Viernes/15/JUNIO/2007
Viviana Benítez Pedrozo, de apenas 7 años de edad, ultrajada y asesinada el martes, fue sepultada en horas de la tarde del jueves en el Cementerio de la ciudad de Lambaré.
La velaron y enterraron con el rostro y el cuerpo cubiertos, debido a las desfiguraciones que quedaron marcadas en la mayor parte de su pequeño físico, tras ser golpeada y asesinada presuntamente por dos jóvenes que ya fueron detenidos en la madrugada del jueves.
Los padres de la niña llegaron ayer de la Argentina, donde fueron a trabajar. En medio de llantos, reclamaron castigo para los autores del horrendo crimen.
En el atrio de la iglesia poco antes del entierro, una de las vecinas de la familia de la niña, Florentina Ovelar, entre sollozos, criticó al Gobierno porque se les da "a los drogadictos y delincuentes oportunidad de hacer lo que quieren, por la impunidad reinante".
"Estamos despidiendo a una vida inocente, a una niña que tenía ganas de vivir, de jugar y de estudiar, y a quien delincuentes matan de esa manera" expresó igualmente.

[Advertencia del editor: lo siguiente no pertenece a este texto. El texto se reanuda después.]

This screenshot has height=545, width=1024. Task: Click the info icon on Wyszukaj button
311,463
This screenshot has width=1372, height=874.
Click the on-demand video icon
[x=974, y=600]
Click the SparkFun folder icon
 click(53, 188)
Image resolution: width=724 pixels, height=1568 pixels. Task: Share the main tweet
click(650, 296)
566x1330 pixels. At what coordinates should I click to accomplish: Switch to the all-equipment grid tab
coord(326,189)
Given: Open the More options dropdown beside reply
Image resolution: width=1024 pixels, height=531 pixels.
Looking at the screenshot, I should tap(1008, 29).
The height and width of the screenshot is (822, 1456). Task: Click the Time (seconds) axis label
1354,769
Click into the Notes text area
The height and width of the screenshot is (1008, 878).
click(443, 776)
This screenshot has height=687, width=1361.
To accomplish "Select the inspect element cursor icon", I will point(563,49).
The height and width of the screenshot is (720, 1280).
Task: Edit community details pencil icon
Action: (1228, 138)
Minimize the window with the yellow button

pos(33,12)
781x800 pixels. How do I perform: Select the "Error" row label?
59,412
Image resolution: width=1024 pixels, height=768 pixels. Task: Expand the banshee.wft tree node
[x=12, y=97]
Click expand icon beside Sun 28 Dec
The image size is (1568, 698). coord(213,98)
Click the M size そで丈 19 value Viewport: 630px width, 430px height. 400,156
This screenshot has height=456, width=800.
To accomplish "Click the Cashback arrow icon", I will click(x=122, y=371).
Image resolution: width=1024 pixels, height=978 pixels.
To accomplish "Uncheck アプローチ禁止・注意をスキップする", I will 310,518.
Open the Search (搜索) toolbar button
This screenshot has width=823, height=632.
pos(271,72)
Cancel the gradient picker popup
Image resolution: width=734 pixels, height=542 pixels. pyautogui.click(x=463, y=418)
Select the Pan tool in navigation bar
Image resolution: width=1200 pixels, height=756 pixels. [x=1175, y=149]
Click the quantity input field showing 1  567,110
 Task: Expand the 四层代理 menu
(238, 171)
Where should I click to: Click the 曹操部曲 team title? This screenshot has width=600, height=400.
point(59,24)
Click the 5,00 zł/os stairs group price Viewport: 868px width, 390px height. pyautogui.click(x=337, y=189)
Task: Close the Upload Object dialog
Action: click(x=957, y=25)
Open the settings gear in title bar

Una de las tías de la niña pidió a las autoridades que se haga justicia en el caso. "Hay mucha injusticia en el país. Que no salgan las criaturas, si lo hacen, que pidan permiso a sus mamás. Que se cuiden", dijo la joven a quien le tocó vivir de cerca esta mala experiencia.
LA HOMILÍA. La iglesia de la Virgen del Rosario de Lambaré, más que nunca, se vio abarrotada de gente. Ahí se hizo el oficio de cuerpo presente de la víctima antes de ser llevada a su morada final.
Una humilde fosa servirá de lugar para el eterno descanso de una víctima de la inseguridad reinante.
ANTECEDENTES. La pequeña fue hallada el miércoles en la tarde sin vida en un baldío de la ciudad de Lambaré, con rastros de violación sexual, profundos golpes en todo el cuerpo y heridas efectuadas con armas blancas. La misma había desaparecido desde la noche del martes pasado.